Stephen F. Austin State University

IT Security

Introduction

The role of IT Security at Stephen F. Austin State University is to ensure the confidentiality, integrity, and availability of university data, information, communications, and services.

To promote secure information technology systems, IT Security also educates users; assesses and identifies new architectural requirements; and consults in the areas of security risk, practice, policy, and technology. IT Security also provides the coordination of security incident investigation and response.

SFA works in cooperation with other state agencies and higher education institutions to secure campus information.

Security Awareness Training

Beginning immediately, the new security awareness training package is available across campus. Employees required to take the training will be notified through the myTraining system. Some employees are automatically required based on their access to information and role within the university detailed in the attached guidelines documentation. For employees not automatically required to take the training, it is the director's or department head's responsibility to determine if the employee has access to confidential or sensitive information and therefore should participate in the training. ITS developed a mechanism for the directors and department heads to mark other employees as needing the training as well as a proxy function so this process can be delegated. Note, the update will occur in an nightly upload to myTraining meaning employees will have next day access to the training.

Security Awareness Training Guidelines

Employee Security Awareness Training

Student Security Awareness Training

For questions, please contact the IT Security office.

Current Events

Texas Cyber Security Framework

During the last quarter of 2014 SFA conducted a comprehensive investigation of the university's current security status. Using the DIR's (Department of Information Resources) Texas Cyber Security Framework as a template, the security staff was able to evaluate key areas of SFA's IT architecture. Overall the campus has a strong security posture, but there is always room for improvement. This framework will assist in this process by giving the university a baseline to measure the health of information security from this point on.

Vulnerability Assessment

The DIR has assessed SFA's network security by conducting a Vulnerability Assessment. This assessment will be performed on a quarterly basis throughout the year. The outcome of these engagements will assist SFA in gauging our security posture based on the results that we receive.

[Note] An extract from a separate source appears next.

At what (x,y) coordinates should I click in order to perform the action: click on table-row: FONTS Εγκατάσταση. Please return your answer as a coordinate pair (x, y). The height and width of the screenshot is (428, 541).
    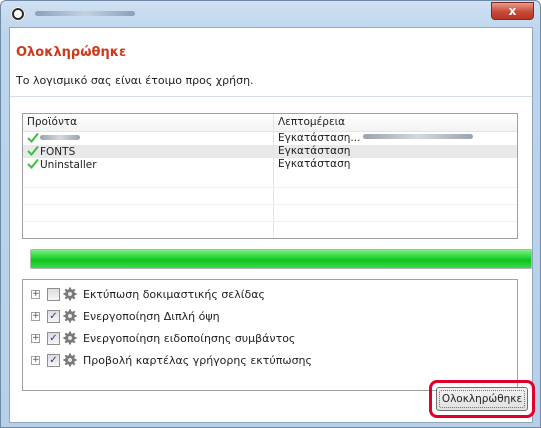
    Looking at the image, I should click on (270, 152).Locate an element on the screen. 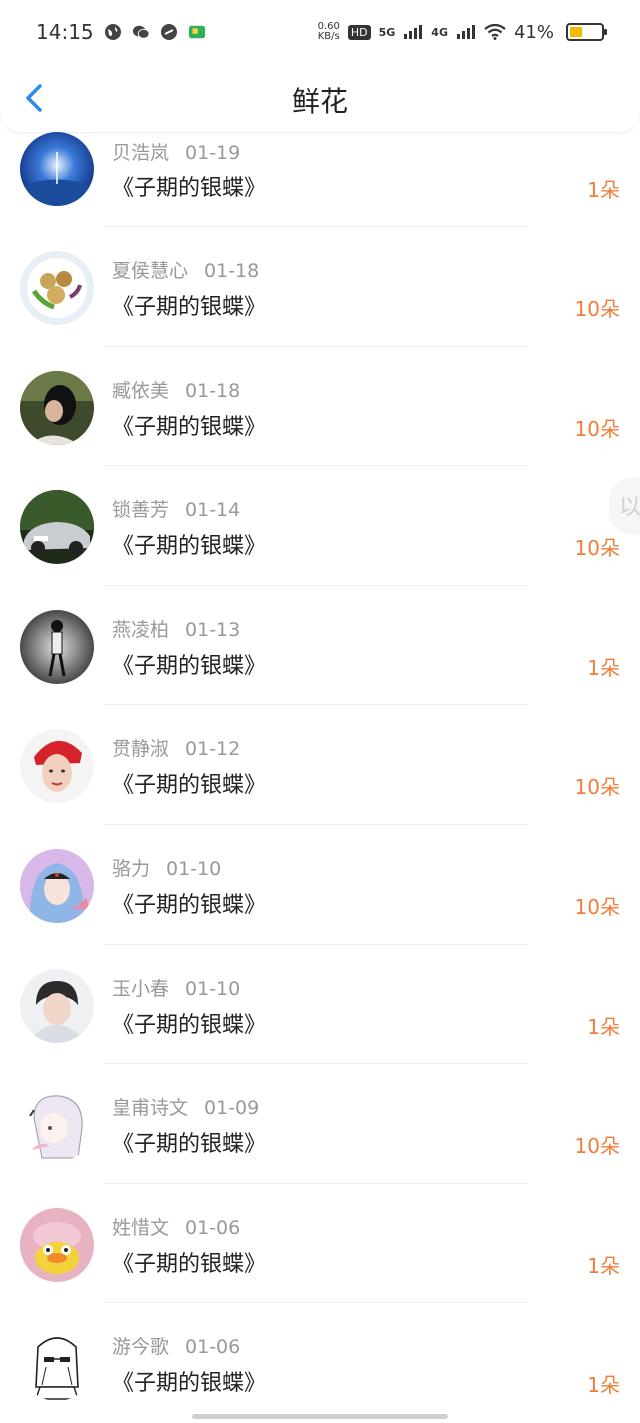  app-icon is located at coordinates (196, 32).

Symantec Endpoint Protection Upgrade

SFA has renewed its license with the anti-virus suite known as Symantec Endpoint Protection Manager (SEPM). This upgrade will give the university an opportunity to revamp the way anti-virus software has been managed thus far. In the past computers were loaded with the Symantec software and they were either managed or unmanaged. With a managed client the computer communicated back to the server. This gave the administrator the capability to view all of the clients that were assigned to their account via a centralized server. With the unmanaged version, the administrator needed to deploy to each station and review the status of the nodes manually. For ease of management we will be deploying only managed units during this upgrade. Note: Exceptions will be addressed on a case by case basis and if approved, the unit will be documented for risk management purposes. (This software has been allotted for computing assets assigned to SFA.)